# HH: The Imperial Truth... When can we buy it?



## Brother Subtle (May 24, 2009)

Ive seen this for sale at a few BL events now. Still not up on the website for order. When will BL stop punishing customers who do not live in the UK or Europe? Here, take my money! If I factor in flights to London get to a BL event to buy it would be a $1000+ book!


----------



## Khyzer (Dec 22, 2012)

I shoveled out the money to buy this off eBay... Don't... just don't... There is like only one or two stories that are actually cool. The rest of the thing was garbage... and a huge waste of my fucking money. I am beyond sick of shelling out all this money for shit material in return. I am so close to just giving up entirely on GW...


----------



## Brother Subtle (May 24, 2009)

I've come so far with the HH. I feel almost obliged to finish it out now.


----------



## Doelago (Nov 29, 2009)

They have stopped putting their stuff up on sale on the website because they hate everyone who does not attend their events.


----------



## Brother Subtle (May 24, 2009)

Doelago said:


> They have stopped putting their stuff up on sale on the website because they hate everyone who does not attend their events.


So easy for us Australians to attend these UK events too! :wink:


----------



## Chaplain-Grimaldus (Aug 4, 2013)

I'm in the UK and I have never made an event due to work. They even refused to sell me one because I couldn't go as my tour to Afghanistan got brought forward a week!!!!

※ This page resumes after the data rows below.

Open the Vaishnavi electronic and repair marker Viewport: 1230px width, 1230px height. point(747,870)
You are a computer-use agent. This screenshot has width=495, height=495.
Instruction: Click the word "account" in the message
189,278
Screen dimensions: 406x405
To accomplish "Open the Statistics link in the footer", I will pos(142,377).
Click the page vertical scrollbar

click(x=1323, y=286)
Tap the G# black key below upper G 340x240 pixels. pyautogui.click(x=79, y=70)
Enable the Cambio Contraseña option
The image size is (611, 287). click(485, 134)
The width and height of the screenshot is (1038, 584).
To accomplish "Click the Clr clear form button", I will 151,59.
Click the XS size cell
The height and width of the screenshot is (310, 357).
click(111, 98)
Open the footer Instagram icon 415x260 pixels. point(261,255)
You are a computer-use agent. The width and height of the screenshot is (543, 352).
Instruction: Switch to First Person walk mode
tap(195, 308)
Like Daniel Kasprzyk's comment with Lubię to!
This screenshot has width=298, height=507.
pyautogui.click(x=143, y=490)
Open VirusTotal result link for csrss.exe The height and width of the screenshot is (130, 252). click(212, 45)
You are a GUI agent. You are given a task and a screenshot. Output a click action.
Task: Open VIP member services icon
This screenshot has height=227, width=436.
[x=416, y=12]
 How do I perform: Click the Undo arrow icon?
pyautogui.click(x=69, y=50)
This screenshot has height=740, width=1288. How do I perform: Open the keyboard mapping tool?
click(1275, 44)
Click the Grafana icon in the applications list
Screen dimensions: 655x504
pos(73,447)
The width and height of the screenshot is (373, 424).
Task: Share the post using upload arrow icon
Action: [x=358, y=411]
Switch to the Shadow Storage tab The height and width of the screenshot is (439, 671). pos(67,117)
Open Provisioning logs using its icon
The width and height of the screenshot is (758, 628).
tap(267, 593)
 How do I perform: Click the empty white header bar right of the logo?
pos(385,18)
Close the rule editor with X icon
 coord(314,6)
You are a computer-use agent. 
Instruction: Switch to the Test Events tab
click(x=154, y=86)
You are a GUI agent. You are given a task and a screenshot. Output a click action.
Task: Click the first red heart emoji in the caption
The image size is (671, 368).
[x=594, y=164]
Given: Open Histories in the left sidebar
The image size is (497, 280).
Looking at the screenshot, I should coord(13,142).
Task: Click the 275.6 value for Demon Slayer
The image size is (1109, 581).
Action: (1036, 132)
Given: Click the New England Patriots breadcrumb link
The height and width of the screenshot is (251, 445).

It sucks. If you can't make it for what ever reason it's like you get punished by missing bits of the story.


----------



## Khorne's Fist (Jul 18, 2008)

I had one in my hand at the BL Dublin event this year, but when I was told it was €40 I had a shit fit. Wasn't paying that for the privilege of getting it a year early. It's all this exclusive shit that drives people to the likes of Pirate Bay.


----------



## Chaplain-Grimaldus (Aug 4, 2013)

If I do get to an event I will buy about 5 and sell 4 but at a fair mark up. (Buy for 20, sell for 30 for example).

Not the buy for 20 sell for 120 bullshit you get. That or leave it on auction so people can decide what to pay.


----------



## aerogems (May 16, 2013)

Khyzer said:


> I shoveled out the money to buy this off eBay... Don't... just don't... There is like only one or two stories that are actually cool. The rest of the thing was garbage... and a huge waste of my fucking money. I am beyond sick of shelling out all this money for shit material in return. I am so close to just giving up entirely on GW...


Also having read it, I'd tend to agree. Eventually they'll put it up for sale on the website and you can get it then, but there's no particular reason to be in any hurry to read it. It's on the shorter side, especially for an anthology, and most of the stories are kind of "meh". Sadly, it even includes what is quite probably the single worst ADB story I've ever read. So don't be in any rush to get it, you'll almost certainly just be disappointed once you do read it.


----------



## Anakwanar (Sep 26, 2011)

This anthology is bad, and was for sale at the last 4 events from BL and Games Workshop. BL - please write something NEW:smoke:


----------



## Marcoos (Sep 26, 2010)

Anakwanar said:


> This anthology is bad, and was for sale at the last 4 events from BL and Games Workshop. BL - please write something NEW:smoke:


There's a good reason for that, it's their event exclusive anthology for this year. It was always going to be available at all their events this year.


----------



## Sev (Sep 15, 2013)

If anyone is still looking for this, BL just put the remaining copies of The Imperial Truth and a few other exclusive anthologies up for sale:

http://www.blacklibrary.com/exclusive-products/the-vault


----------



## Garrak (Jun 18, 2012)

Out of curiosity, what stories does this anthology contain?


----------



## Kalamoj (Nov 8, 2013)

Aaand I just missed it... 
I hope they will release a 20 Euro 'normal edition', just like Aureilan, BotS, etc.


----------



## Doelago (Nov 29, 2009)

Phew. Managed to grab the damn thing before it was gone.


----------



## evanswolves (Jun 16, 2013)

Managed to order a copy


----------



## evanswolves (Jun 16, 2013)

Back up to order, less than 10 available 
www.blacklibrary.com/exclusive-products/the-imperial-truth.html


----------